**EXTRAIT CHOISI**
Hadopi veut lutter plus efficacement contre les pratiques illicites sur le Net
L’autorité chargée de la lutte contre le piratage souhaite élargir son champ de compétences et s’attaquer, notamment, aux sites de streaming illégaux. Mais contrairement à d’autres pays, la législation en cours ne lui permet pas d’agir efficacement contre la fraude.
Elle revient de loin. Sauvée in extremis par le Sénat alors que les députés avaient voté sa suppression en 2016, la Haute autorité pour la diffusion des œuvres et la protection des droits sur Internet (Hadopi) souhaite élargir son activité à d’autres domaines et pouvoir lutter contre les sites de streaming illégaux. Aujourd’hui, seule l’Association de lutte contre la piraterie audiovisuelle est en mesure de s’attaquer à de tels sites. Début décembre, cette dernière a annoncé la fermeture d’ARTV Watch, un site qui permettait de regarder gratuitement des chaînes de télévision normalement payantes, comme beIN Sports, SFR Sport, OCS, Canal +, etc.
Comment la Hadopi pourrait-elle agir contre les sites de streaming illégaux ou encore contre les boîtiers prééquipés de logiciels de piratage comme elle le souhaite ? Sa capacité d’action semble bien limitée au vu des procédures de lutte contre la contrefaçon en France. Mais preuve que l’institution veut se rénover, elle a transmis 889 dossiers à la justice en 2016, soit 30 % de plus que l’année précédente. « Le nombre de dossiers envoyés au parquet a augmenté chaque année, avec une montée en charge significative ces deux dernières années puisque les trois quarts des dossiers transmis l’ont été depuis juillet 2015 », précise la Hadopi dans son rapport annuel d’activité. Et de souligner que depuis sa création en 2009, plus de 9 millions de premiers avertissements et plus de 800 000 « lettres de rappel » avaient été adressés. Mais en concentrant ses moyens sur les internautes, la Hadopi a permis la fermeture de 25 sites seulement. Et encore faut-il inquiéter les internautes… Actuellement, ils reçoivent trois avertissements avant une éventuelle sanction financière.
Avec les boîtes prééquipées, type Kodi ou Plex, l’accès au streaming est devenu encore plus simple pour les internautes. Kodi permet par exemple d’installer des extensions simplifiant la diffusion de films ou de séries soumis aux droits d’auteur. Face au succès de ces boîtiers, 6 studios américains ont décidé de mettre la pression sur les pirates. L’un d’entre eux, jsergio123, a ainsi dû fermer ces extensions sous peine d’être poursuivi.

**JEU DE DONNÉES**
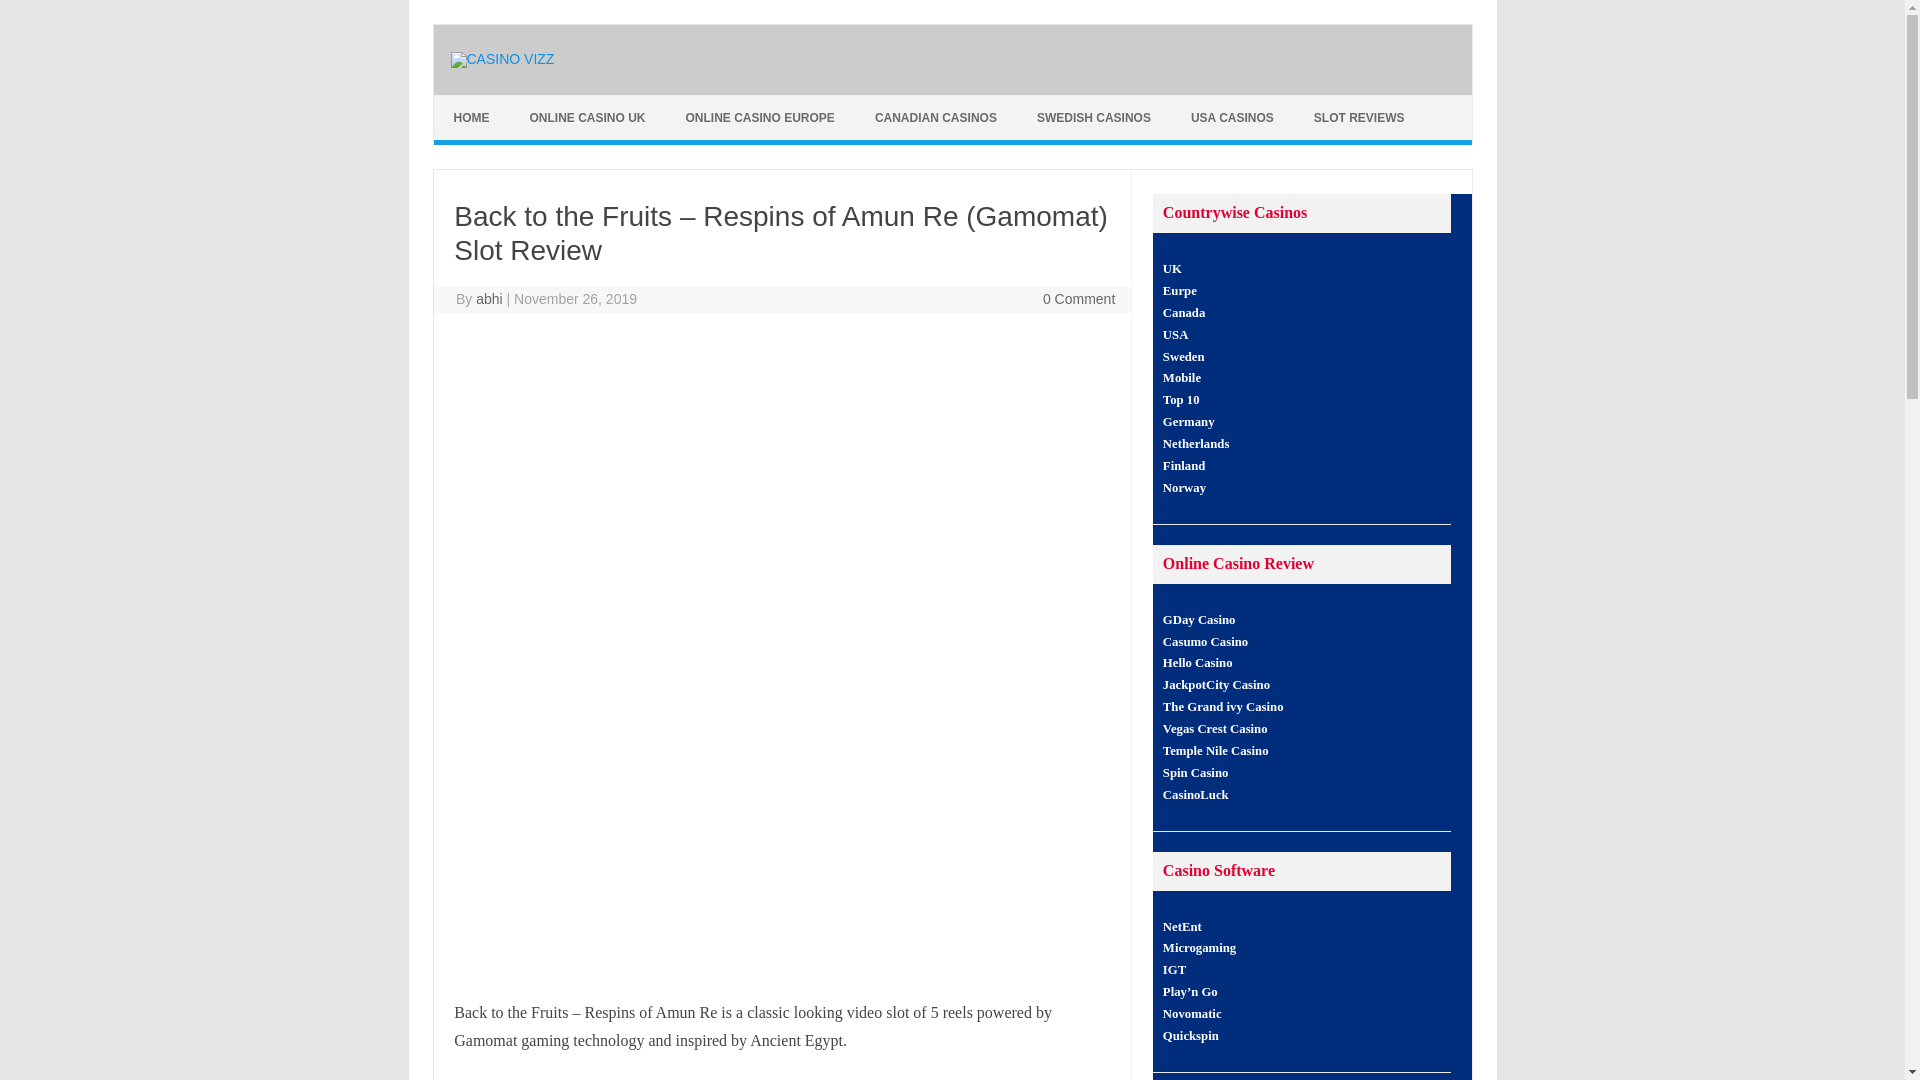  Describe the element at coordinates (488, 298) in the screenshot. I see `Posts by abhi` at that location.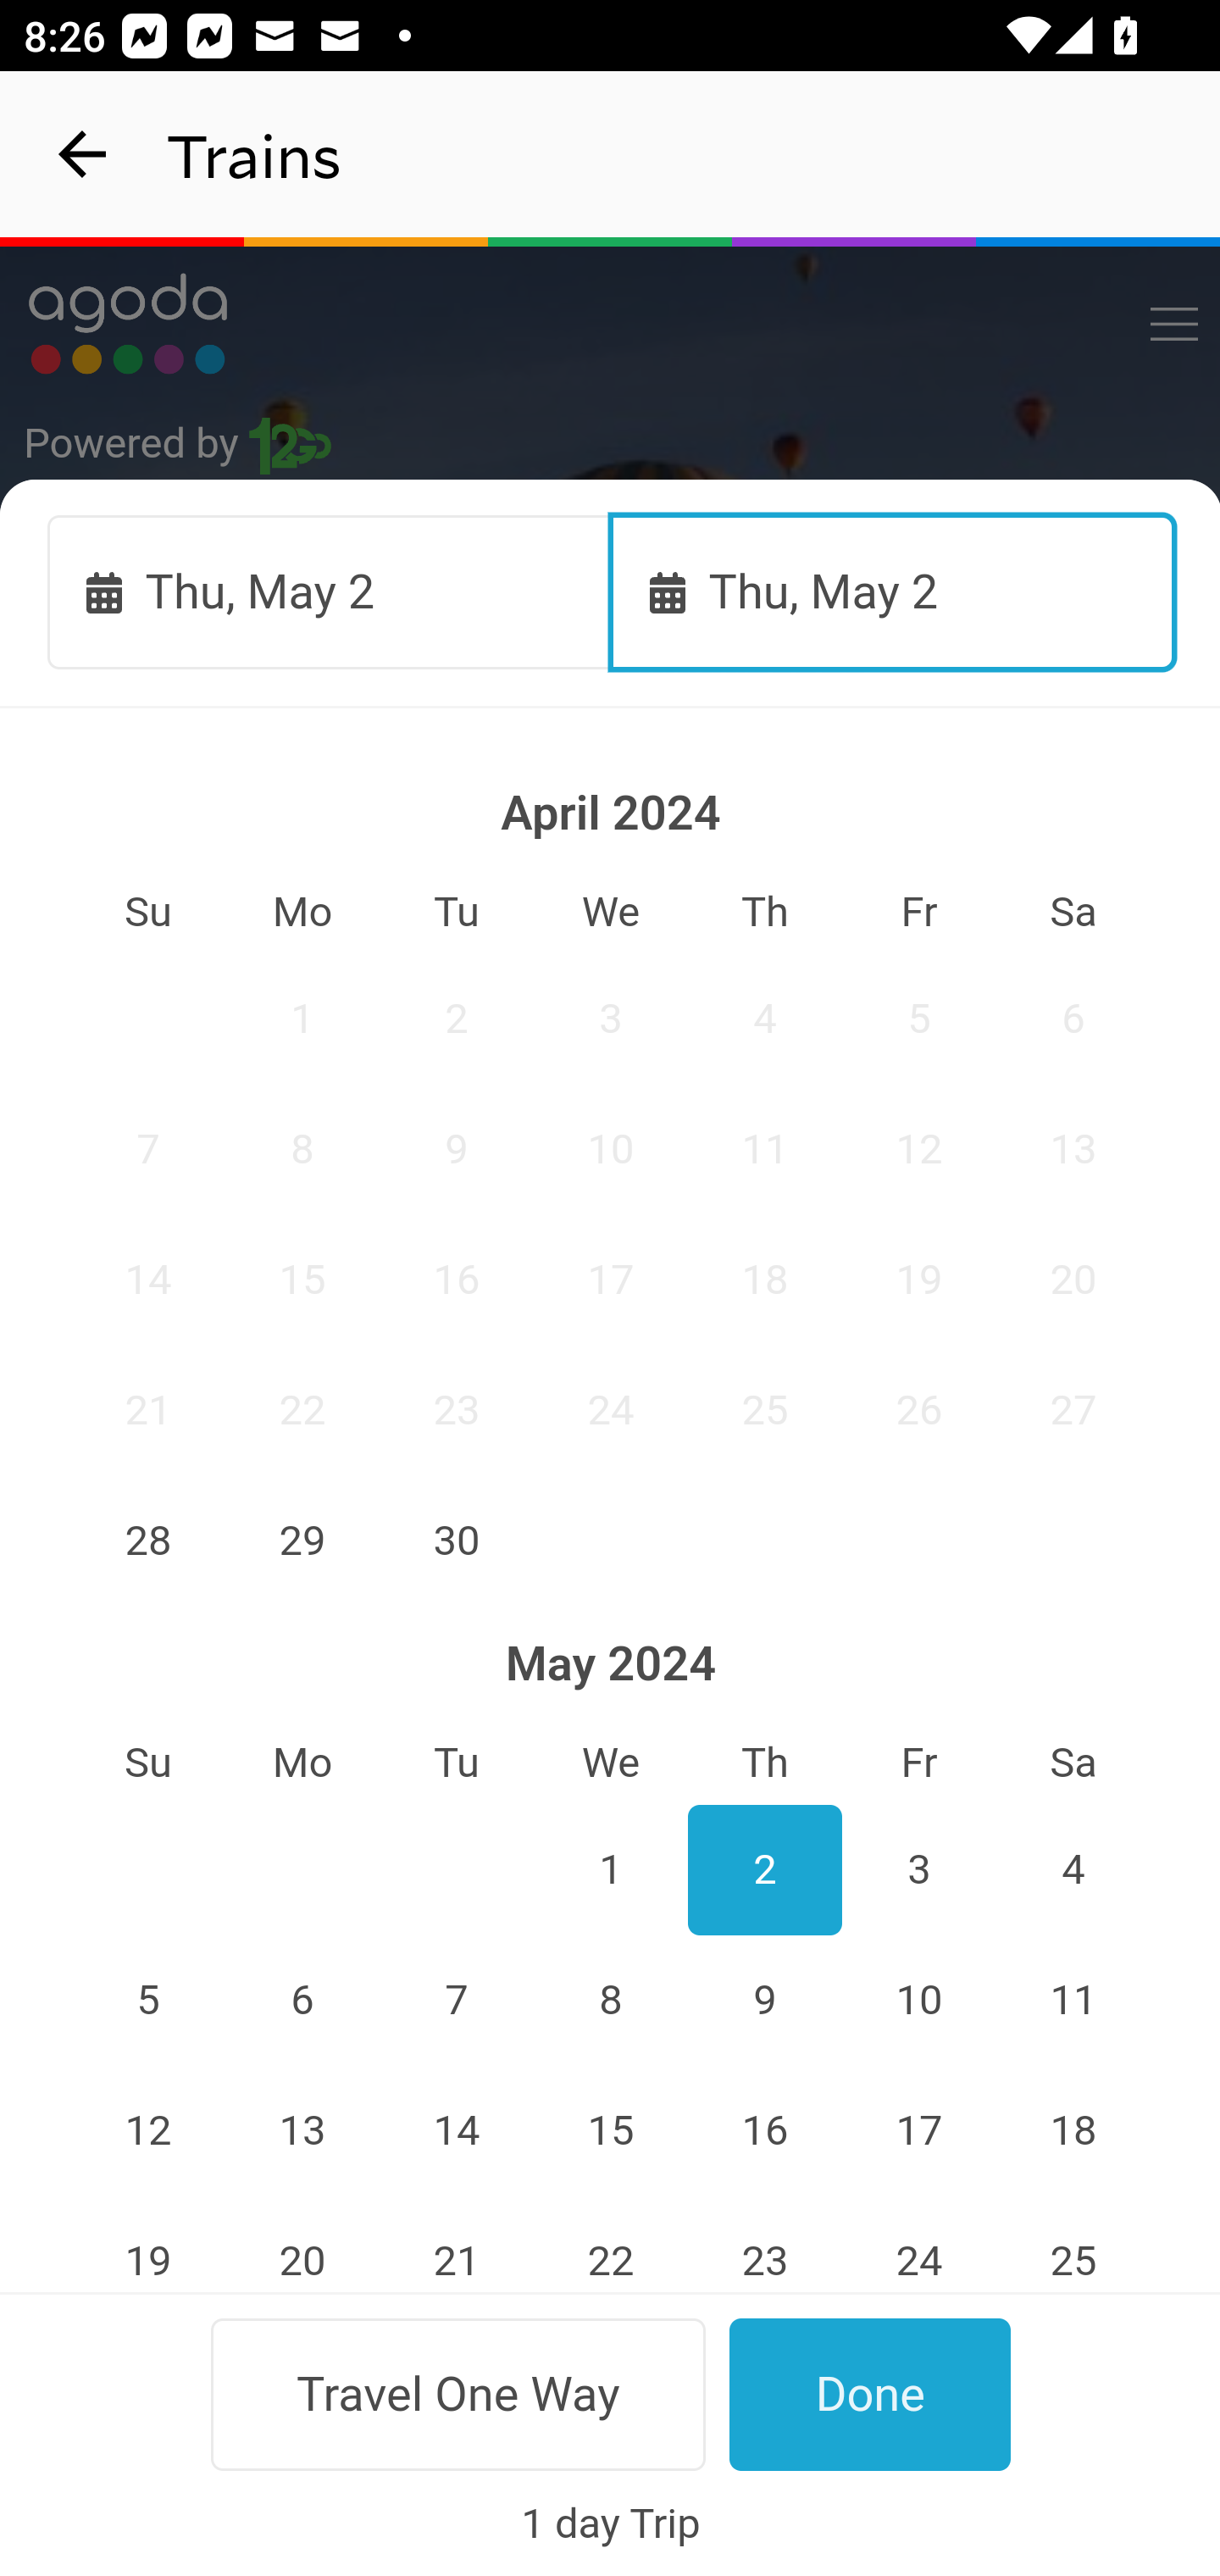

**CONSIGNE**
Comment traduire en anglais cette phrase de l'extrait choisi, plus haut : « Kodi permet par exemple d’installer des extensions simplifiant la diffusion de films ou de séries soumis aux droits d’auteur. » ?

**CORRIGÉ**
Kodi, for example, makes it possible to install add-ons that simplify the distribution of films or series subject to copyright.